Collected data entries
■ ■ ■ ■ ■ ■ ■

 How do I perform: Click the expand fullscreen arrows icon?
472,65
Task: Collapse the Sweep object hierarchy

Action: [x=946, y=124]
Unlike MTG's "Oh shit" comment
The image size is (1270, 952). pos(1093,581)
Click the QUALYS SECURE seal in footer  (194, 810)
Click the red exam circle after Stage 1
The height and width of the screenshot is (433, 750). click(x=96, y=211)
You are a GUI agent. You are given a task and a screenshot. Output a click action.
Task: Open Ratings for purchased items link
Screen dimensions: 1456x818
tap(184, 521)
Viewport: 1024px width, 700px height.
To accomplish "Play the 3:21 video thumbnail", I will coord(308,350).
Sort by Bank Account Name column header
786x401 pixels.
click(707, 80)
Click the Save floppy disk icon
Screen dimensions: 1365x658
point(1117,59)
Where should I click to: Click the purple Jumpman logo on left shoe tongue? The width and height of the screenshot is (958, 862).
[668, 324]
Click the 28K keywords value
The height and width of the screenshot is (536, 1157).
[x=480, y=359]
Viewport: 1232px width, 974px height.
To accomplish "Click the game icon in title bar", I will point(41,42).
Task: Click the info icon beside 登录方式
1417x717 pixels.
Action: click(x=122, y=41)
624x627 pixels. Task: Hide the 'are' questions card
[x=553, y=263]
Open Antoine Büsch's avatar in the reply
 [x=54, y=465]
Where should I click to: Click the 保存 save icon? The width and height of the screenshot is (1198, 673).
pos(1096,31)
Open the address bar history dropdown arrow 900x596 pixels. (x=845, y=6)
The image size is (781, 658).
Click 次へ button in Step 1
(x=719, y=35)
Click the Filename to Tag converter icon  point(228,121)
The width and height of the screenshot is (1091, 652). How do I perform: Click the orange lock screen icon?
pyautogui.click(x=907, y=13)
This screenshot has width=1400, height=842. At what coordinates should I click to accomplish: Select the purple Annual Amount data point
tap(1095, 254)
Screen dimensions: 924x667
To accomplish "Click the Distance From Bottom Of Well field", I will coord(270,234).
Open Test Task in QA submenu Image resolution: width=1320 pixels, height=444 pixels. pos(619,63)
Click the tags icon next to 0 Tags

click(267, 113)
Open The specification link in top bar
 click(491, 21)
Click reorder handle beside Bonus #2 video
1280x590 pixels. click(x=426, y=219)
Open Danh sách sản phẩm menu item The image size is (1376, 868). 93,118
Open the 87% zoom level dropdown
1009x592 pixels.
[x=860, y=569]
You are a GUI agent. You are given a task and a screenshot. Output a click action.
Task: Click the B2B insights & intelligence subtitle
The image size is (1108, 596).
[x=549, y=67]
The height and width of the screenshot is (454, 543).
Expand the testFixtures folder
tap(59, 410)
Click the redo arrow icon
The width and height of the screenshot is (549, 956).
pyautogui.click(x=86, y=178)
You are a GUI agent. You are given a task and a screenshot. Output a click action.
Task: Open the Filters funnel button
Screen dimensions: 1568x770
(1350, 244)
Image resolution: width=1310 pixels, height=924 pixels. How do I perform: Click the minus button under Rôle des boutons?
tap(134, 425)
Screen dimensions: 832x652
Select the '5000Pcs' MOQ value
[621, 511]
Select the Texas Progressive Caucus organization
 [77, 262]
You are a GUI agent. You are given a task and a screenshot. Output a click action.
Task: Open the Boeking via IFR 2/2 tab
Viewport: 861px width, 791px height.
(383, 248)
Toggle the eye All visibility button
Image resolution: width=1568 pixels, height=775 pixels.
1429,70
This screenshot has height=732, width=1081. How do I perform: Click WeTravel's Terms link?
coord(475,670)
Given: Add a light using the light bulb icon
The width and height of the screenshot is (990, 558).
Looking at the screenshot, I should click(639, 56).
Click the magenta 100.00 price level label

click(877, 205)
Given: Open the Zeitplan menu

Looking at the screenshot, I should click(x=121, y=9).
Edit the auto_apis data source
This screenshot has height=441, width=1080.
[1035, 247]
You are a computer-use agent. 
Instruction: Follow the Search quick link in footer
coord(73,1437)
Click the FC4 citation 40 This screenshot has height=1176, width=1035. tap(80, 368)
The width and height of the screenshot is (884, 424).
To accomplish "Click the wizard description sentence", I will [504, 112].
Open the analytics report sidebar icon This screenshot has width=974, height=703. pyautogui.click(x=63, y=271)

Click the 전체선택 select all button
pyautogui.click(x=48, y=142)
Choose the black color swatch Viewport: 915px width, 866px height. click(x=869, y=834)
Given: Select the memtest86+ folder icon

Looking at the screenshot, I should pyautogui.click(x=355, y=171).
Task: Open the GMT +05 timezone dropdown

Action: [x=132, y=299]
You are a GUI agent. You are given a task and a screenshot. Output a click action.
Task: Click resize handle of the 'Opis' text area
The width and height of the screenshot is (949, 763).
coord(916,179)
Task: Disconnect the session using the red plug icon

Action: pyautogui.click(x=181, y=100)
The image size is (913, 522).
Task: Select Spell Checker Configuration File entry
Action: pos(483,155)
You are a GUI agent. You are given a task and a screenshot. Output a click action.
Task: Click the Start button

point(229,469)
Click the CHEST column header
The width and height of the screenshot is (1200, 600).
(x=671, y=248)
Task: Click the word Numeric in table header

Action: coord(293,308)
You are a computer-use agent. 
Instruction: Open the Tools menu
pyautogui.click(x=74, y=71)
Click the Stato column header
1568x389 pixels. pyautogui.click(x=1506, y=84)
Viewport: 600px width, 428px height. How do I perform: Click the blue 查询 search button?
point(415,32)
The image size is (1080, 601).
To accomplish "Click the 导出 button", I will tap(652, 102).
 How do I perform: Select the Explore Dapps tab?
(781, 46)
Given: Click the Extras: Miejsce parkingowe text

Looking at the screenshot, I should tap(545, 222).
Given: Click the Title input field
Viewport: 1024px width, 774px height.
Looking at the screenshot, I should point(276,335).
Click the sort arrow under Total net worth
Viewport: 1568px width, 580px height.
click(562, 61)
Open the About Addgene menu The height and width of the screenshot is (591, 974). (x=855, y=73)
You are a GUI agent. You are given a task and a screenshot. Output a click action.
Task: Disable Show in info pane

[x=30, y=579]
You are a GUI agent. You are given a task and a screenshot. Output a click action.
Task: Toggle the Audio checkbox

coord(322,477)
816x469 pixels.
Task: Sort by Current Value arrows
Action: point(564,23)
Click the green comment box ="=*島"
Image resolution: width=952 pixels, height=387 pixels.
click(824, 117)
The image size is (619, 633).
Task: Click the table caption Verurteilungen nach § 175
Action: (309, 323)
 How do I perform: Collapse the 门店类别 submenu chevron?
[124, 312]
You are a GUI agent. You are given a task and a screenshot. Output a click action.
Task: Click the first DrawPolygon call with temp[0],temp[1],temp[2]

■ ■ ■ ■ ■ ■ ■

* Task prompt:
Return, unchanged, the run of lines above that opens with the line containing "Screen dimensions: 1456x818" and closes with the line containing "Click the Save floppy disk icon". Include both.

* Answer for this exercise:
Screen dimensions: 1456x818
tap(184, 521)
Viewport: 1024px width, 700px height.
To accomplish "Play the 3:21 video thumbnail", I will coord(308,350).
Sort by Bank Account Name column header
786x401 pixels.
click(707, 80)
Click the Save floppy disk icon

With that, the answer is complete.